EXERCISE BRIEF:
Extract the entries in their exact form.

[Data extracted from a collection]

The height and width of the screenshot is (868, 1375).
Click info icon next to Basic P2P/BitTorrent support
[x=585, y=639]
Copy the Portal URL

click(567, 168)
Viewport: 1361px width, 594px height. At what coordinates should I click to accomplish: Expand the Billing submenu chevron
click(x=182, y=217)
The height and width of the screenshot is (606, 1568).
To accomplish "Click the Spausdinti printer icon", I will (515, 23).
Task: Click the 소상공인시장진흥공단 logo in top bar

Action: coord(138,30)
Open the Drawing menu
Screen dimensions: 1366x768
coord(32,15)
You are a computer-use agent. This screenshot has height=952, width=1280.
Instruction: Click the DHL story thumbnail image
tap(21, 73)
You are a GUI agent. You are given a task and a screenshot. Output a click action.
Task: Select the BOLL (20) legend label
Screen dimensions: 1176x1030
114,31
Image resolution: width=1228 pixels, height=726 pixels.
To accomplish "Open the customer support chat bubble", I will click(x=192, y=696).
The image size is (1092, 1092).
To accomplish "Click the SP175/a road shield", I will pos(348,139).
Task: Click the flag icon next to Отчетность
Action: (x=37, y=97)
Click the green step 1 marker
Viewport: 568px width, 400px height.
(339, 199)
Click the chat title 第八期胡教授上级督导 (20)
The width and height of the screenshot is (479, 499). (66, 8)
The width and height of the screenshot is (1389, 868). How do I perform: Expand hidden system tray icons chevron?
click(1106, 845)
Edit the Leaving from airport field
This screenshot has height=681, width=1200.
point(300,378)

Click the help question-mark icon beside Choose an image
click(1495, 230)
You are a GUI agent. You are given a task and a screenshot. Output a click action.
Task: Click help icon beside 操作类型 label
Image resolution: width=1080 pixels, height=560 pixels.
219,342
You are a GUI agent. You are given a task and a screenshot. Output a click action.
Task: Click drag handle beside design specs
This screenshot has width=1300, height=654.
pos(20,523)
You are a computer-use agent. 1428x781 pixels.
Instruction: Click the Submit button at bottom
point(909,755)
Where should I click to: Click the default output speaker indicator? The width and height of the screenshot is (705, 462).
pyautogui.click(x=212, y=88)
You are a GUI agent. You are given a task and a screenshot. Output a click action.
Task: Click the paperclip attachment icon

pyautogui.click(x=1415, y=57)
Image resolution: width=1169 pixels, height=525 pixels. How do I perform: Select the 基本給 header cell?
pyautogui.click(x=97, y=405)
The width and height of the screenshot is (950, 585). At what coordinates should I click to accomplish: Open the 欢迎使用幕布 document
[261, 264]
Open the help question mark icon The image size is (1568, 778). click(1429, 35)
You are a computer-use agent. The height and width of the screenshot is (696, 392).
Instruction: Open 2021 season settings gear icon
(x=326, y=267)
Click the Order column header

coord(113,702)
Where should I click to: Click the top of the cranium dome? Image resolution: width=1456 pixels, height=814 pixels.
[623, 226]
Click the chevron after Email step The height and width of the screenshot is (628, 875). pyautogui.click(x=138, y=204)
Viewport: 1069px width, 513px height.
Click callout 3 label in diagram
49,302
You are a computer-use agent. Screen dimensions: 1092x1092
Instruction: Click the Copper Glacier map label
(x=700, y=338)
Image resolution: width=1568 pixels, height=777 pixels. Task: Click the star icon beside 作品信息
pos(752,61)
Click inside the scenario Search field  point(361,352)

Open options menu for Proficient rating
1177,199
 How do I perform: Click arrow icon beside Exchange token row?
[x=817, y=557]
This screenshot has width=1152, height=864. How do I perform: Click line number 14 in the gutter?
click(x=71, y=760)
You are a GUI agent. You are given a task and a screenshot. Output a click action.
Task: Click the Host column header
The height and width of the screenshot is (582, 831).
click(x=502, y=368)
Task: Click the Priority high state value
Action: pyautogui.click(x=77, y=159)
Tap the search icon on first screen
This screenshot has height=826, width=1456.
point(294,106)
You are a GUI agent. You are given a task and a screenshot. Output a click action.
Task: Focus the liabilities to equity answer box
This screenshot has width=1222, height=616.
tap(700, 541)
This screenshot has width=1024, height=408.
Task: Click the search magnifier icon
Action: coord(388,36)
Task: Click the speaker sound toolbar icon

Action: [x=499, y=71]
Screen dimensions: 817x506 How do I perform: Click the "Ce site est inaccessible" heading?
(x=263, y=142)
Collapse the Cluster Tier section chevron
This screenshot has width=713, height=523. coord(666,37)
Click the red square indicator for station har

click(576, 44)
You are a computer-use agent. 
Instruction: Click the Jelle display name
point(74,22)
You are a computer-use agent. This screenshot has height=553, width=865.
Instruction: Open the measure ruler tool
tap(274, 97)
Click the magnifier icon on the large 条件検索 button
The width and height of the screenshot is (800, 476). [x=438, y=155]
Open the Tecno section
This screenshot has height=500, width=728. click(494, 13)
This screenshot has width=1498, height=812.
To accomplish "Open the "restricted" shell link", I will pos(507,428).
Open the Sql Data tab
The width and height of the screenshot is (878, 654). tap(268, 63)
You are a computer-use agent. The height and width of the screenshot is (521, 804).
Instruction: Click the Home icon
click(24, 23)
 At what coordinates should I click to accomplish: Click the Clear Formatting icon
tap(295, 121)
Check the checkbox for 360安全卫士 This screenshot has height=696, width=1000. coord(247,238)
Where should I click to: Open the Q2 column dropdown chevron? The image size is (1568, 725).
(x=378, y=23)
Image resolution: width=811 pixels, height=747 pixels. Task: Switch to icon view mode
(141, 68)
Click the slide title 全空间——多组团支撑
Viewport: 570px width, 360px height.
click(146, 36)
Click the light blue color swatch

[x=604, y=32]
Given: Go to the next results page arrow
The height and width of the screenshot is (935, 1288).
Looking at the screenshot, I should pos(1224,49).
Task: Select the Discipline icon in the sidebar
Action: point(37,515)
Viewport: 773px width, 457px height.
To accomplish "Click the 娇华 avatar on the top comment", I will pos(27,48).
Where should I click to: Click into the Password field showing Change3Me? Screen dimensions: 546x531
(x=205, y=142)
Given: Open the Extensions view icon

COMPLETED TASK:
The height and width of the screenshot is (868, 1375).
Click info icon next to Basic P2P/BitTorrent support
[x=585, y=639]
Copy the Portal URL

click(567, 168)
Viewport: 1361px width, 594px height. At what coordinates should I click to accomplish: Expand the Billing submenu chevron
click(x=182, y=217)
The height and width of the screenshot is (606, 1568).
To accomplish "Click the Spausdinti printer icon", I will (515, 23).
Task: Click the 소상공인시장진흥공단 logo in top bar

Action: coord(138,30)
Open the Drawing menu
Screen dimensions: 1366x768
coord(32,15)
You are a computer-use agent. This screenshot has height=952, width=1280.
Instruction: Click the DHL story thumbnail image
tap(21, 73)
You are a GUI agent. You are given a task and a screenshot. Output a click action.
Task: Select the BOLL (20) legend label
Screen dimensions: 1176x1030
114,31
Image resolution: width=1228 pixels, height=726 pixels.
To accomplish "Open the customer support chat bubble", I will click(x=192, y=696).
The image size is (1092, 1092).
To accomplish "Click the SP175/a road shield", I will pos(348,139).
Task: Click the flag icon next to Отчетность
Action: (x=37, y=97)
Click the green step 1 marker
Viewport: 568px width, 400px height.
(339, 199)
Click the chat title 第八期胡教授上级督导 (20)
The width and height of the screenshot is (479, 499). (66, 8)
The width and height of the screenshot is (1389, 868). How do I perform: Expand hidden system tray icons chevron?
click(1106, 845)
Edit the Leaving from airport field
This screenshot has height=681, width=1200.
point(300,378)

Click the help question-mark icon beside Choose an image
click(1495, 230)
You are a GUI agent. You are given a task and a screenshot. Output a click action.
Task: Click help icon beside 操作类型 label
Image resolution: width=1080 pixels, height=560 pixels.
219,342
You are a GUI agent. You are given a task and a screenshot. Output a click action.
Task: Click drag handle beside design specs
This screenshot has width=1300, height=654.
pos(20,523)
You are a computer-use agent. 1428x781 pixels.
Instruction: Click the Submit button at bottom
point(909,755)
Where should I click to: Click the default output speaker indicator? The width and height of the screenshot is (705, 462).
pyautogui.click(x=212, y=88)
You are a GUI agent. You are given a task and a screenshot. Output a click action.
Task: Click the paperclip attachment icon

pyautogui.click(x=1415, y=57)
Image resolution: width=1169 pixels, height=525 pixels. How do I perform: Select the 基本給 header cell?
pyautogui.click(x=97, y=405)
The width and height of the screenshot is (950, 585). At what coordinates should I click to accomplish: Open the 欢迎使用幕布 document
[261, 264]
Open the help question mark icon The image size is (1568, 778). click(1429, 35)
You are a computer-use agent. The height and width of the screenshot is (696, 392).
Instruction: Open 2021 season settings gear icon
(x=326, y=267)
Click the Order column header

coord(113,702)
Where should I click to: Click the top of the cranium dome? Image resolution: width=1456 pixels, height=814 pixels.
[623, 226]
Click the chevron after Email step The height and width of the screenshot is (628, 875). pyautogui.click(x=138, y=204)
Viewport: 1069px width, 513px height.
Click callout 3 label in diagram
49,302
You are a computer-use agent. Screen dimensions: 1092x1092
Instruction: Click the Copper Glacier map label
(x=700, y=338)
Image resolution: width=1568 pixels, height=777 pixels. Task: Click the star icon beside 作品信息
pos(752,61)
Click inside the scenario Search field  point(361,352)

Open options menu for Proficient rating
1177,199
 How do I perform: Click arrow icon beside Exchange token row?
[x=817, y=557]
This screenshot has width=1152, height=864. How do I perform: Click line number 14 in the gutter?
click(x=71, y=760)
You are a GUI agent. You are given a task and a screenshot. Output a click action.
Task: Click the Host column header
The height and width of the screenshot is (582, 831).
click(x=502, y=368)
Task: Click the Priority high state value
Action: pyautogui.click(x=77, y=159)
Tap the search icon on first screen
This screenshot has height=826, width=1456.
point(294,106)
You are a GUI agent. You are given a task and a screenshot. Output a click action.
Task: Focus the liabilities to equity answer box
This screenshot has width=1222, height=616.
tap(700, 541)
This screenshot has width=1024, height=408.
Task: Click the search magnifier icon
Action: coord(388,36)
Task: Click the speaker sound toolbar icon

Action: [x=499, y=71]
Screen dimensions: 817x506 How do I perform: Click the "Ce site est inaccessible" heading?
(x=263, y=142)
Collapse the Cluster Tier section chevron
This screenshot has width=713, height=523. coord(666,37)
Click the red square indicator for station har

click(576, 44)
You are a computer-use agent. 
Instruction: Click the Jelle display name
point(74,22)
You are a computer-use agent. This screenshot has height=553, width=865.
Instruction: Open the measure ruler tool
tap(274, 97)
Click the magnifier icon on the large 条件検索 button
The width and height of the screenshot is (800, 476). [x=438, y=155]
Open the Tecno section
This screenshot has height=500, width=728. click(494, 13)
This screenshot has width=1498, height=812.
To accomplish "Open the "restricted" shell link", I will pos(507,428).
Open the Sql Data tab
The width and height of the screenshot is (878, 654). tap(268, 63)
You are a computer-use agent. The height and width of the screenshot is (521, 804).
Instruction: Click the Home icon
click(24, 23)
 At what coordinates should I click to accomplish: Click the Clear Formatting icon
tap(295, 121)
Check the checkbox for 360安全卫士 This screenshot has height=696, width=1000. coord(247,238)
Where should I click to: Open the Q2 column dropdown chevron? The image size is (1568, 725).
(x=378, y=23)
Image resolution: width=811 pixels, height=747 pixels. Task: Switch to icon view mode
(141, 68)
Click the slide title 全空间——多组团支撑
Viewport: 570px width, 360px height.
click(146, 36)
Click the light blue color swatch

[x=604, y=32]
Given: Go to the next results page arrow
The height and width of the screenshot is (935, 1288).
Looking at the screenshot, I should pos(1224,49).
Task: Select the Discipline icon in the sidebar
Action: point(37,515)
Viewport: 773px width, 457px height.
To accomplish "Click the 娇华 avatar on the top comment", I will pos(27,48).
Where should I click to: Click into the Password field showing Change3Me? Screen dimensions: 546x531
(x=205, y=142)
Given: Open the Extensions view icon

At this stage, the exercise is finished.